§ **WHAT IS ASKED**: Copy out the Christmas countdown text below word for word, from start to finish.

§ **EXTRACTED TEXT**:
######

Day 3: Saturday. Kids are in complete sugar overload and the neighbors are bringing over the goodies! And as if matters couldn’t be worse, your husband is now home from work! He’s standing in the middle of the kitchen with his mouth full of pumpkin bread, holding someone else’s non-burned, really cute Santa cookie, with a deer-in-the-headlights stare in his eyes. He wants to stay for the food, but he has no intention whatsoever of helping with Christmas.
“Here are the choices honey. You can take these fifteen plates of cookies around the neighborhood or you can wrap 36 presents or you can take the kids somewhere and let them freeze to death. Take your pick.”
Let’s talk for a minute about cookies for the neighbors Getting in and out of the car, running up the sidewalk with a plate of cookies, ringing the doorbell (waiting while a three-year-old tries to figure out the lock while you’re standing in the wind) and running back to the car should be some sort of Olympic event. “Here we are, folks, at the start of the 25-mile Cookie Delivery Relay. It’s going to be a tight race today with a field of 14 women running against the clock—they must complete their rounds in the time it takes a 20-pound turkey to cook and they must not say more than three sentences at each door: ‘Hi, Merry Christmas. Thanks for the plate you gave us. We love you, bye.’ Who will be our winner?”
Day 4: Sunday, Christmas Eve. Today you’ll find a white index card for a Sub-for-Santa gift that you haven’t bought and your husband will remember that he has no gift for his boss. So, since you are so completely out of money that unless you win the lottery tomorrow, you’re going to get a little yellow overdraft notice as a special gift from your banker, you start to rummage through your gifts to see what, in reality, you can give to people.

######

§ **DATA EXTRACT**:
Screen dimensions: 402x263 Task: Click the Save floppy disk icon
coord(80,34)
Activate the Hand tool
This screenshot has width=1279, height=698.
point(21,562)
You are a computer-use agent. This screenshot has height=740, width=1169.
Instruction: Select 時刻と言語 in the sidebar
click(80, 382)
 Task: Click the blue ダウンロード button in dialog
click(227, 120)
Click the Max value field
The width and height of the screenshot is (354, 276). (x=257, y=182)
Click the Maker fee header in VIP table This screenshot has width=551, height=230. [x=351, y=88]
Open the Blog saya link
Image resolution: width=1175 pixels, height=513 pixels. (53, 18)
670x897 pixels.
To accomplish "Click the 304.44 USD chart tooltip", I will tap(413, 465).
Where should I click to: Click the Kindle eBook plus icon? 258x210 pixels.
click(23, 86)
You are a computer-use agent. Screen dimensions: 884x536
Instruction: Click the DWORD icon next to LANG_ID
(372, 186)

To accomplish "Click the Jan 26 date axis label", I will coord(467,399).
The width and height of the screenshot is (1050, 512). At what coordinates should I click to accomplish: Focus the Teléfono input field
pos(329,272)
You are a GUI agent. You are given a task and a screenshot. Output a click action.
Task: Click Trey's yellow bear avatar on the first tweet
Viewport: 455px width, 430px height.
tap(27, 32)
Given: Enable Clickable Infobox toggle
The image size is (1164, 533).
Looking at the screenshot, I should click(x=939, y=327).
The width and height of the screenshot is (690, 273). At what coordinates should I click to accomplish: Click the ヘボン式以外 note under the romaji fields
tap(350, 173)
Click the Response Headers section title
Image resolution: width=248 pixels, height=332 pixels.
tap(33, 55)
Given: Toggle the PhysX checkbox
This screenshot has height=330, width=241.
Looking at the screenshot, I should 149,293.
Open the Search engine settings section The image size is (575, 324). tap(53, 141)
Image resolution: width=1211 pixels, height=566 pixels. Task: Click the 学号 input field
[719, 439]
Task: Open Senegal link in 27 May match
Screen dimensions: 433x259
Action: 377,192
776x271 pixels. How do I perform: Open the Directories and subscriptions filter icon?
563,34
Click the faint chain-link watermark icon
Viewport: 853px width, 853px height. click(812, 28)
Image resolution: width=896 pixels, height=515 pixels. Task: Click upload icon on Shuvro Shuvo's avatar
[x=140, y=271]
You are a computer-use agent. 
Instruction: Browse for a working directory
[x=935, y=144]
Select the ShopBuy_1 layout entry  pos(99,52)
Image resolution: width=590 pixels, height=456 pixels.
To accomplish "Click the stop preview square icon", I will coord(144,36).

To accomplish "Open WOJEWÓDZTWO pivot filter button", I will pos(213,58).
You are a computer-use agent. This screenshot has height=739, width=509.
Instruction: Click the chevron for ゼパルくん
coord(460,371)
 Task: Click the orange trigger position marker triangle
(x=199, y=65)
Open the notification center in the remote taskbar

######

§ **EXERCISE OUTPUT**:
Day 3: Saturday. Kids are in complete sugar overload and the neighbors are bringing over the goodies! And as if matters couldn’t be worse, your husband is now home from work! He’s standing in the middle of the kitchen with his mouth full of pumpkin bread, holding someone else’s non-burned, really cute Santa cookie, with a deer-in-the-headlights stare in his eyes. He wants to stay for the food, but he has no intention whatsoever of helping with Christmas.
“Here are the choices honey. You can take these fifteen plates of cookies around the neighborhood or you can wrap 36 presents or you can take the kids somewhere and let them freeze to death. Take your pick.”
Let’s talk for a minute about cookies for the neighbors Getting in and out of the car, running up the sidewalk with a plate of cookies, ringing the doorbell (waiting while a three-year-old tries to figure out the lock while you’re standing in the wind) and running back to the car should be some sort of Olympic event. “Here we are, folks, at the start of the 25-mile Cookie Delivery Relay. It’s going to be a tight race today with a field of 14 women running against the clock—they must complete their rounds in the time it takes a 20-pound turkey to cook and they must not say more than three sentences at each door: ‘Hi, Merry Christmas. Thanks for the plate you gave us. We love you, bye.’ Who will be our winner?”
Day 4: Sunday, Christmas Eve. Today you’ll find a white index card for a Sub-for-Santa gift that you haven’t bought and your husband will remember that he has no gift for his boss. So, since you are so completely out of money that unless you win the lottery tomorrow, you’re going to get a little yellow overdraft notice as a special gift from your banker, you start to rummage through your gifts to see what, in reality, you can give to people.